In some patient monitoring systems, the voltage on each electrode is not measured, but instead the differential voltage between electrodes is measured. In this case, it will be necessary to record the electrode voltage of at least one of the primary electrodes. Then, using this voltage in conjunction with the differential voltages of the three primary leads, the electrode voltages of all primary electrodes can be calculated. If the calculated impedance exceeds the threshold impedance, the condition of the electrode is indicated as being lead-off and data representing the condition may be stored in memory.

Condition data may be used to at least one of (a) generate an alert to a clinician indicating that one or more electrodes have entered a lead-off condition and (b) automatically change an operating mode of the patient monitoring device to interrupt monitoring and re-initiate the first condition detection algorithm to reconfigure the electrodes by selecting a new electrode to be the neutral drive.

Thus, the system advantageously employs a dual condition detection algorithm that uses two levels of monitoring each of which compensate for any deficiency associated with using the detection algorithm individually. The first detection algorithm is initiated prior to monitoring to calculate precise impedances for each electrode and to configure which electrode will be the neutral drive electrode. The impedance values for each electrode calculated prior to monitoring may be stored and used as base impedance values for comparisons at a later time when, for example, the monitoring device may need to be reconfigured. Once the system has determined the base impedance values for the electrodes, patient monitoring is initiated and the system executes the second condition detection algorithm at predefined intervals to detect the condition of each electrode as monitoring progresses. The second condition detection algorithm advantageously detects lead off status and will interrupt monitoring if the detected lead off status of an electrode meets a predetermine criteria and re-initiate the first detection algorithm to reconfigure the patient monitoring device.
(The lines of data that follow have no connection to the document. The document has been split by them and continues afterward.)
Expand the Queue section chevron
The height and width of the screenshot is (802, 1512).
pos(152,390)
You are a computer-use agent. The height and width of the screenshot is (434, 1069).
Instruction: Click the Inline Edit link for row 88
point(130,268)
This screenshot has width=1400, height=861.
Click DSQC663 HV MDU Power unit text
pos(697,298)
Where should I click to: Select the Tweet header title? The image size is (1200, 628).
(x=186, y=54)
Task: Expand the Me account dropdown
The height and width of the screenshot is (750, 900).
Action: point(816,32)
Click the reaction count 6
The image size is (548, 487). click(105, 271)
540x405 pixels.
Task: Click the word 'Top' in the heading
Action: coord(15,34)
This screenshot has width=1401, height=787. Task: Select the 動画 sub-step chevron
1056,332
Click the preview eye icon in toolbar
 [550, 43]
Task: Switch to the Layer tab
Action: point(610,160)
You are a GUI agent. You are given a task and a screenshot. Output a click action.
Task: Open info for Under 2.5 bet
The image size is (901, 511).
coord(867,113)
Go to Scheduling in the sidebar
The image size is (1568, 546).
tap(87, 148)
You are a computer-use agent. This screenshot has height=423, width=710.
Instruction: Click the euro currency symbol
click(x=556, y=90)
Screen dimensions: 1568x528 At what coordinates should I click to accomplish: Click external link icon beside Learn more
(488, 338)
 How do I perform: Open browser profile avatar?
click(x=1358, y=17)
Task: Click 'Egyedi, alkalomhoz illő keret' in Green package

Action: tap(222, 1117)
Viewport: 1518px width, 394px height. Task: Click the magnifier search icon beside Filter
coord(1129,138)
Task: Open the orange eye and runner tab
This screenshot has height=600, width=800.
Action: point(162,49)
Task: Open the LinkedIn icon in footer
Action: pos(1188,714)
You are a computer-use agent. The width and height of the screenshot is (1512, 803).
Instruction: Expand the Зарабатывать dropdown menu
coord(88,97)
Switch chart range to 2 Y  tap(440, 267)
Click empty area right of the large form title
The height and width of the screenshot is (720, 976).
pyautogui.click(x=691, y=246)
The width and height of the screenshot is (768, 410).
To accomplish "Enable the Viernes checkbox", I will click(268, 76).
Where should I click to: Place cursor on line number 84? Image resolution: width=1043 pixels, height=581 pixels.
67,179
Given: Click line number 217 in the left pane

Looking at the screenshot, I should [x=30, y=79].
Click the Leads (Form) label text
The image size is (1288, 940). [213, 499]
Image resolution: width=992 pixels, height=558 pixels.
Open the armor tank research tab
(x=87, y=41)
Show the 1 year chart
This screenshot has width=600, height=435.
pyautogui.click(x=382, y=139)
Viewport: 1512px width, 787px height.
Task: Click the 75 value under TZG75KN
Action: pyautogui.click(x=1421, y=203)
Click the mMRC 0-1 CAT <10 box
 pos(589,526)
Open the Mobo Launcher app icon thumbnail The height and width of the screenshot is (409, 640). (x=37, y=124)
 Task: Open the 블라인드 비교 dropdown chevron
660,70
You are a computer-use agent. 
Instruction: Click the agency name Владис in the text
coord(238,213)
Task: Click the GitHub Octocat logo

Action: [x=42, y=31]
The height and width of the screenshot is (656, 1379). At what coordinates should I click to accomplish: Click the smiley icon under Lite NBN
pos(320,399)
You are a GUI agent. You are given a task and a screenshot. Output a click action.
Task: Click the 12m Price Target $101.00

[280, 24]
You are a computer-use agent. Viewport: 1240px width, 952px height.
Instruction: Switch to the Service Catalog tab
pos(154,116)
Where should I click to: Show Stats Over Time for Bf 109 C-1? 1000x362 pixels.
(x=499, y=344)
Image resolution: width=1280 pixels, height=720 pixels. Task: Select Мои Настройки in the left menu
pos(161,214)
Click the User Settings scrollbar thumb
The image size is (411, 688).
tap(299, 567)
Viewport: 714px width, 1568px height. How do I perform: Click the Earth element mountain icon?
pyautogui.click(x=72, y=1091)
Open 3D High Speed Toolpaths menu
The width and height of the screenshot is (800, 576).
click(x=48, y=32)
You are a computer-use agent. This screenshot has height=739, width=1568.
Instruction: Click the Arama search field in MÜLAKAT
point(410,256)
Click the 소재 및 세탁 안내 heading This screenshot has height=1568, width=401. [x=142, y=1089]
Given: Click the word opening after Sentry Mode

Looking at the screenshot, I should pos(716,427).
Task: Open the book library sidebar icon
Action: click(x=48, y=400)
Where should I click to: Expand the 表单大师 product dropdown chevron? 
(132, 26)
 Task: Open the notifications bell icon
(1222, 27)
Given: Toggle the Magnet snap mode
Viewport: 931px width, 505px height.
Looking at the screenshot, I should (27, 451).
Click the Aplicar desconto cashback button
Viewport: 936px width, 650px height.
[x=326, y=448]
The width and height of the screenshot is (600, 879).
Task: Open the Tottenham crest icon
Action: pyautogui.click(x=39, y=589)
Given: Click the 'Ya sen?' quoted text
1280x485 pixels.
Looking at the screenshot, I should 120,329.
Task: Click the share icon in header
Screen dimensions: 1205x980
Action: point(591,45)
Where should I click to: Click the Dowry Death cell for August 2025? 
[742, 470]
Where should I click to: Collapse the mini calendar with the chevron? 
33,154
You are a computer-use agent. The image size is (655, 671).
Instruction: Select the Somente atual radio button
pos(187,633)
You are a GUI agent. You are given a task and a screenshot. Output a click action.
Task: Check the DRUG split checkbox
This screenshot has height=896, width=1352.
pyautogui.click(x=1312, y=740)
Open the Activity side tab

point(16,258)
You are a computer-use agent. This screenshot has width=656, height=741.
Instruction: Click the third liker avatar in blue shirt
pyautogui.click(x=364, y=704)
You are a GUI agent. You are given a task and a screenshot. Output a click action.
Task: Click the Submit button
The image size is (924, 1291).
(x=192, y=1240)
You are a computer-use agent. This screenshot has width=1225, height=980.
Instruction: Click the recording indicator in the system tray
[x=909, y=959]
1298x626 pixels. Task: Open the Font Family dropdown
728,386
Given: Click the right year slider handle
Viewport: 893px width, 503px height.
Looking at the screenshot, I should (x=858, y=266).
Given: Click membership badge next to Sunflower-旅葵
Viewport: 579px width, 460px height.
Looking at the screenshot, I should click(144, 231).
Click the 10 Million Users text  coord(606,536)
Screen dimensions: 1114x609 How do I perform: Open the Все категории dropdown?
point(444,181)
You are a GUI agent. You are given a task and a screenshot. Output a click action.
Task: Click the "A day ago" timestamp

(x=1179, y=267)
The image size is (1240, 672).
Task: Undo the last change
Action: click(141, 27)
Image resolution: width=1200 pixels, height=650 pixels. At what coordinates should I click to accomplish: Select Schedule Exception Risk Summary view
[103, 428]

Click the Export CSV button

The dual mode detection algorithm compensates for any unreliability associated with lead off detection during patient monitoring by temporarily interrupting patient monitoring to initiate a more precise mechanism to measure contact impedance resulting in an improved ability to reconfigure patient monitoring devices in real time when a contact impedance of one or more electrodes has reached an unacceptable level. By providing an algorithm that only interrupts monitoring when a lead off condition on an electrode has been detected and only when the system identifies that the electrode on which the lead off condition has been detected meets a certain criteria (e.g. the neutral drive), the number of interruptions to patient parameter monitoring is minimized.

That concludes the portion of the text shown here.